Emit a verbatim copy of the lines below from the line with "How do I perform: Click the Split link?" through the line with "This screenshot has width=1568, height=617.", excluding pictures and everything outside that range.

Records to use:
------------------------------------

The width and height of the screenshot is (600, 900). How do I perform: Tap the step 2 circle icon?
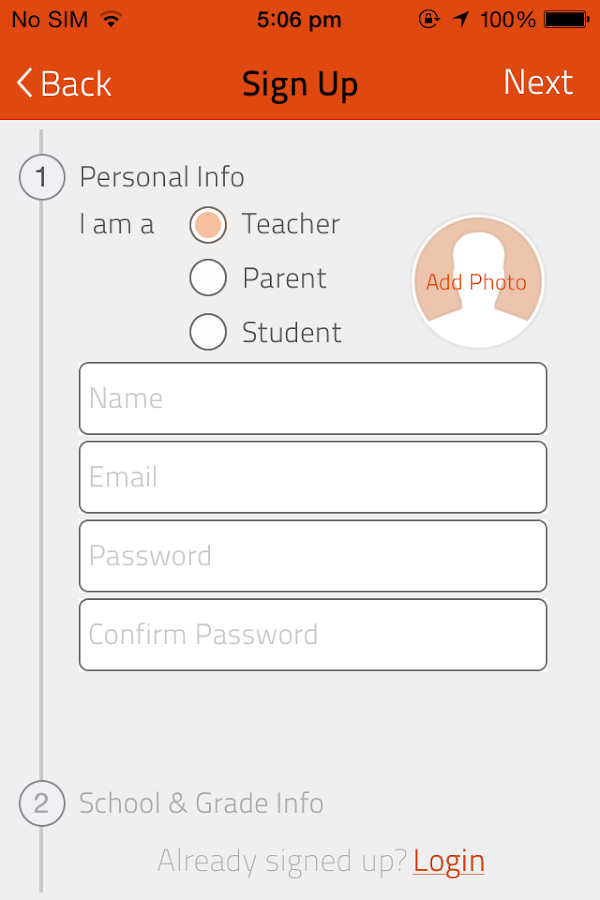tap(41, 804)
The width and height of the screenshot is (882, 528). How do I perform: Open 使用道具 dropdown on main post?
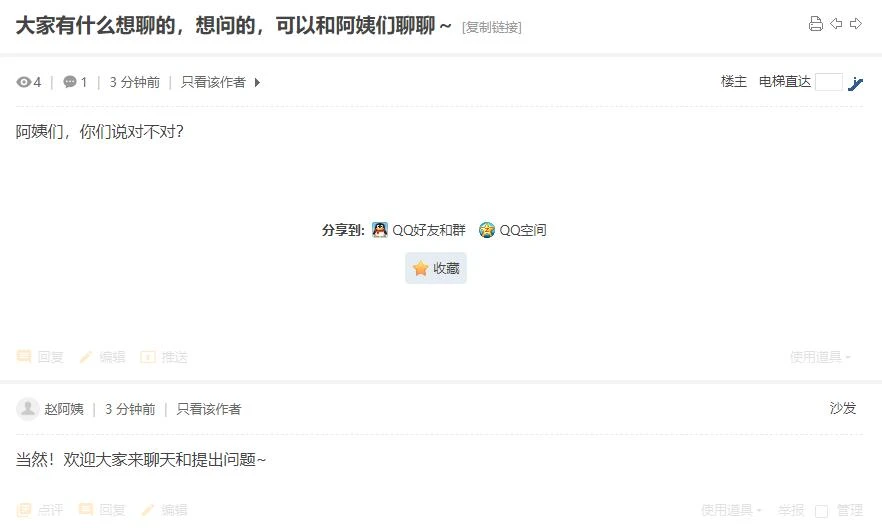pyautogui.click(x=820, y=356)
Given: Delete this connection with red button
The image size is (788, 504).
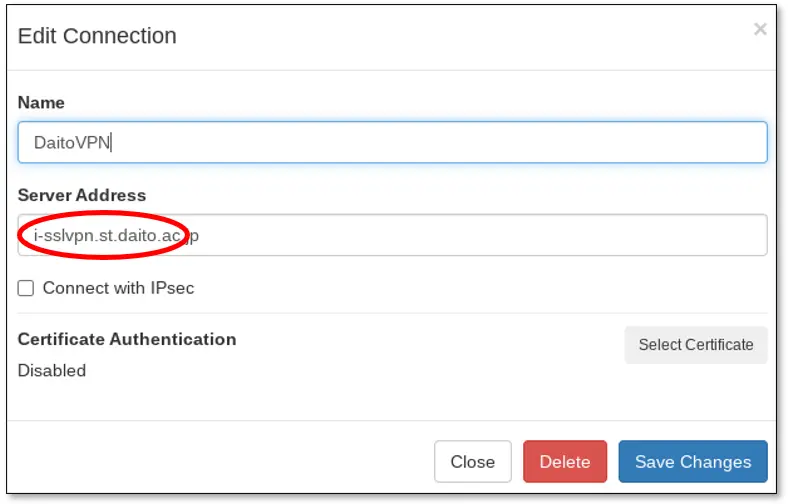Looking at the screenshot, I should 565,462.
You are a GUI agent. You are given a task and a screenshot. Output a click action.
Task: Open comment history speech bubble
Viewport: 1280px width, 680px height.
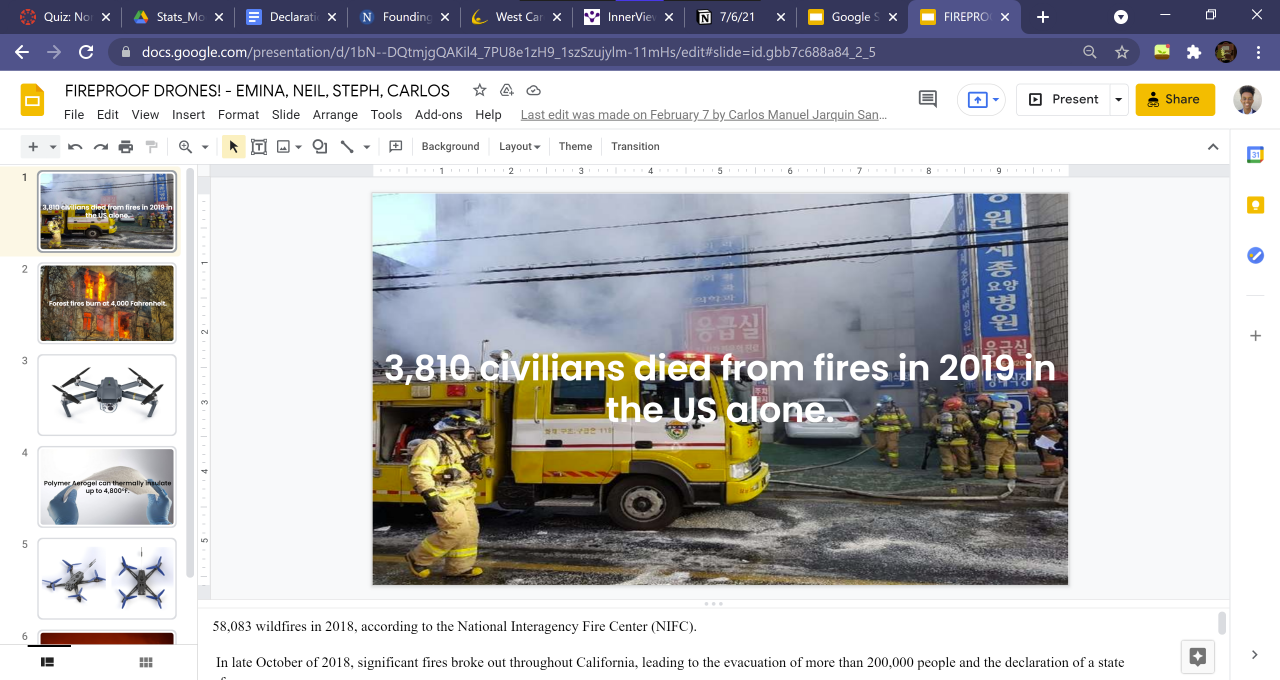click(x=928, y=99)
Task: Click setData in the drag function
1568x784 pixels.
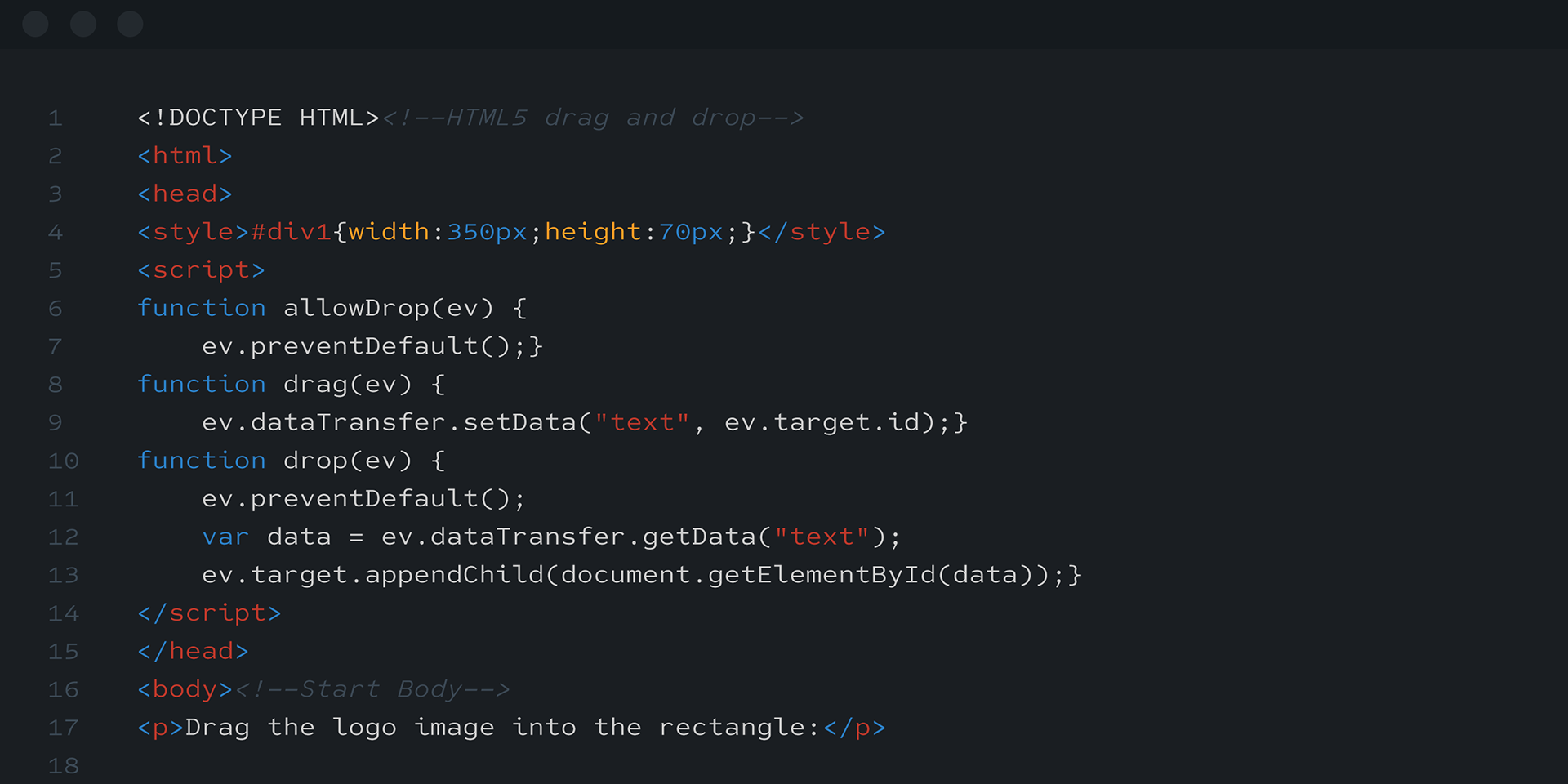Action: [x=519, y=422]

------------------------------------

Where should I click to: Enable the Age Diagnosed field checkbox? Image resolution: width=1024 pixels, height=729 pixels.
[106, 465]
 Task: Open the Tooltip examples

------------------------------------

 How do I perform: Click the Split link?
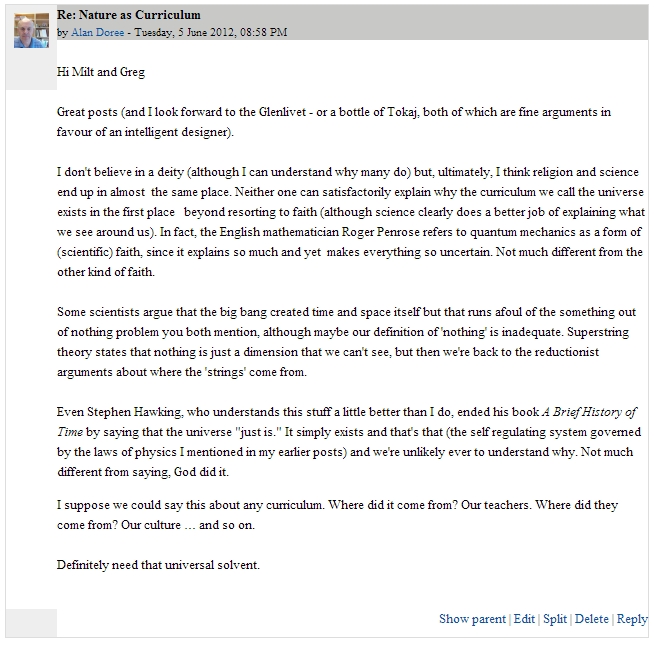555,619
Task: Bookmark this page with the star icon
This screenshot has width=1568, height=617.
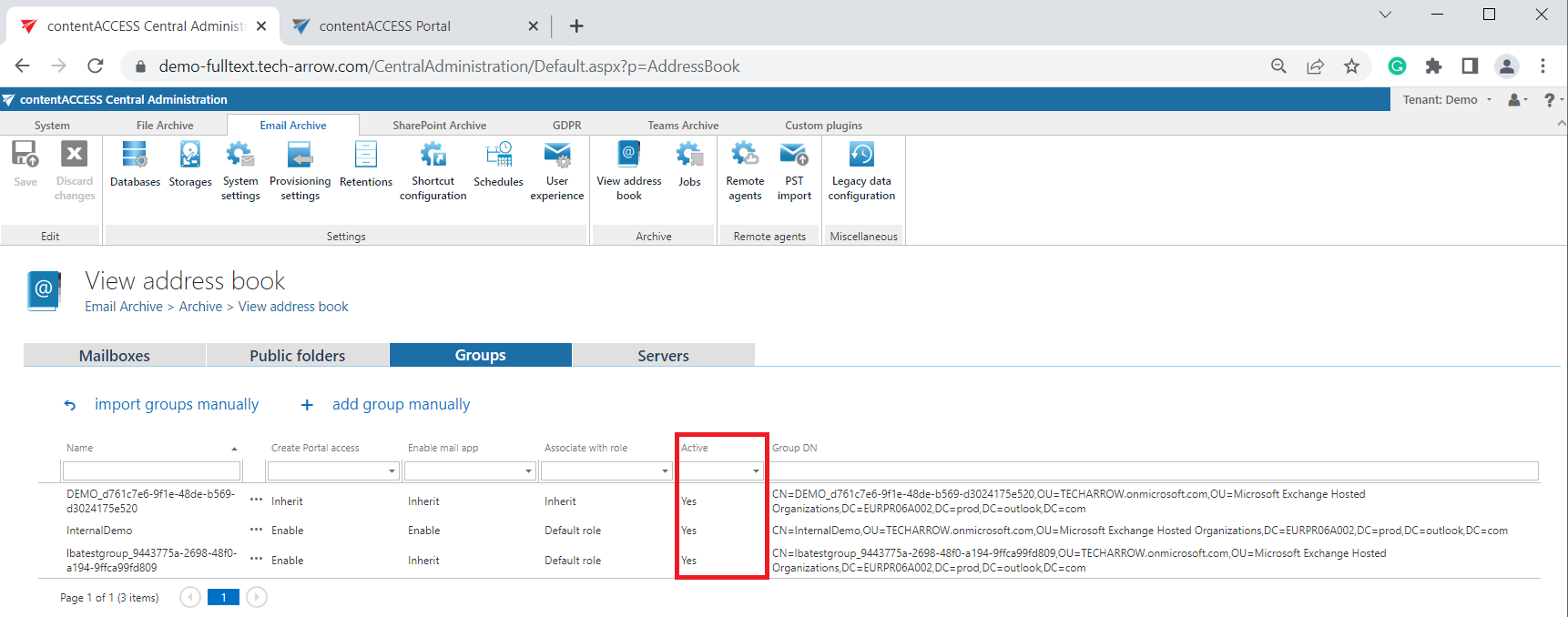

------------------------------------

Answer below:
 How do I perform: Click the Split link?
555,619
Task: Bookmark this page with the star icon
This screenshot has width=1568, height=617.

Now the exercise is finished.